Senate debates

Wednesday, 12 March 2008

Questions without Notice: Take Note of Answers

Indigenous Communities

3:02 pm

Photo of Nigel ScullionNigel Scullion (NT, Country Liberal Party, Shadow Minister for Agriculture, Fisheries and Forestry) Share this | Hansard source

We have more interjections from Senator Crossin. She says—and I quote again:

And I think that the resounding results at the polling booths in the Northern Territory show that. Aboriginal people clearly rejected the methods of the intervention.

I can assure you that not all of Labor believes that they have a bipartisan approach to the intervention. I can tell you that. We have a very serious sceptic in Senator Crossin. I have to say that it seems that, wherever I went in the Northern Territory, she was quite right. There were people saying, ‘Down with Broughie; out with Howard; I’m not going to vote for them,’ because they had been told that a vote for Labor meant a vote against the intervention, make no bones about it. It happened everywhere I went. We make no bones about it; there was not a great deal of support for the intervention in those communities.

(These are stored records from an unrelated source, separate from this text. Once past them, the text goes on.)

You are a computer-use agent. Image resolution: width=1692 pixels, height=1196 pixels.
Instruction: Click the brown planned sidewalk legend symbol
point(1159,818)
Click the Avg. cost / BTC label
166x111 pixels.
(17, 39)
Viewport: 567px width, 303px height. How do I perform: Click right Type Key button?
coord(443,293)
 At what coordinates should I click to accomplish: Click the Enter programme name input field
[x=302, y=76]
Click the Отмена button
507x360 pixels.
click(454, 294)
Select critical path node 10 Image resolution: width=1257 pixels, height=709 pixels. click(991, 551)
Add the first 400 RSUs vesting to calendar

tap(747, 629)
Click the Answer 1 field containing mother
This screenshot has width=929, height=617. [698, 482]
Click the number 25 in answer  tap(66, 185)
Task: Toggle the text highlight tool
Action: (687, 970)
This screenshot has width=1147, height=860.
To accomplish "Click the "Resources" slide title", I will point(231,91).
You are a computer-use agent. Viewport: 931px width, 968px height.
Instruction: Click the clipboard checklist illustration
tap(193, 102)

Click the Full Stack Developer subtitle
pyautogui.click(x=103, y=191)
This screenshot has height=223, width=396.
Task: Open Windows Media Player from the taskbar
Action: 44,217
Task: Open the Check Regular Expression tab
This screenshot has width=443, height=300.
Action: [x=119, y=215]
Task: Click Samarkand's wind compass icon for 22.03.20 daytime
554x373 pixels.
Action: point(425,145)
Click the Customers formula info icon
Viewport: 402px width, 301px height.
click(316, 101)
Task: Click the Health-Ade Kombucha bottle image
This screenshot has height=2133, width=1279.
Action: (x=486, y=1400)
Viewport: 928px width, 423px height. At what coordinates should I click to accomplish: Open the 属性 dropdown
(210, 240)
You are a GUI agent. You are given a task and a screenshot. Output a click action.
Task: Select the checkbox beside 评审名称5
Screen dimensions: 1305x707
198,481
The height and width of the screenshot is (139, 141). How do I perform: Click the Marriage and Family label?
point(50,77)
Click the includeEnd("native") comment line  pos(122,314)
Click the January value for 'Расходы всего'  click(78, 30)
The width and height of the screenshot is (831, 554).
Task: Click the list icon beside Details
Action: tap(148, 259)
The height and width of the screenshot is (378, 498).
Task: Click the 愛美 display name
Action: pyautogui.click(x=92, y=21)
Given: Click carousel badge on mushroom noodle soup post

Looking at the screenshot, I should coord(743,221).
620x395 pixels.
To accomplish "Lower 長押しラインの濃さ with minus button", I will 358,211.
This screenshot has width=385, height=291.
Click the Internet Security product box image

Labor promised that they would unwind the intervention if they supported Labor. So we have very much a watching brief. We will watch this phase to see whether the rhetoric actually follows the actions.

Of course, in the speech yesterday there was continual gloating about the election win and about the fact that Labor won the vote because they did not support the intervention. That is not a bipartisan approach. In this place Labor has said, ‘We have an absolute bipartisan approach.’ But I can tell you that, out there on the ground, there was nothing like a bipartisan approach. Individuals came to me and said, ‘Well, I’m not voting for you, Nigel, because there is too much change at once,’ and that may have been the case. Individuals were very confused; it was very difficult. They were saying, ‘Labor has said they’re not going to support the intervention so we’re supporting them.’ They are the facts of the matter as I saw it.

In terms of the previous government’s actions, we were never about winning votes in Indigenous communities. It was an act of leadership, a pact of leadership. It was a pact that came from this place because we had bipartisan support. Now, those individuals in the previous government—and I was one of them—were quite proud of the movement of the intervention, because I think it will make a great deal of difference. Senator Crossin bagged the Little children are sacred report. I certainly do not think that she has any support for the outcomes of that. That report was commissioned by the Northern Territory government, and the report was the basis of evidence taken by individual people in communities.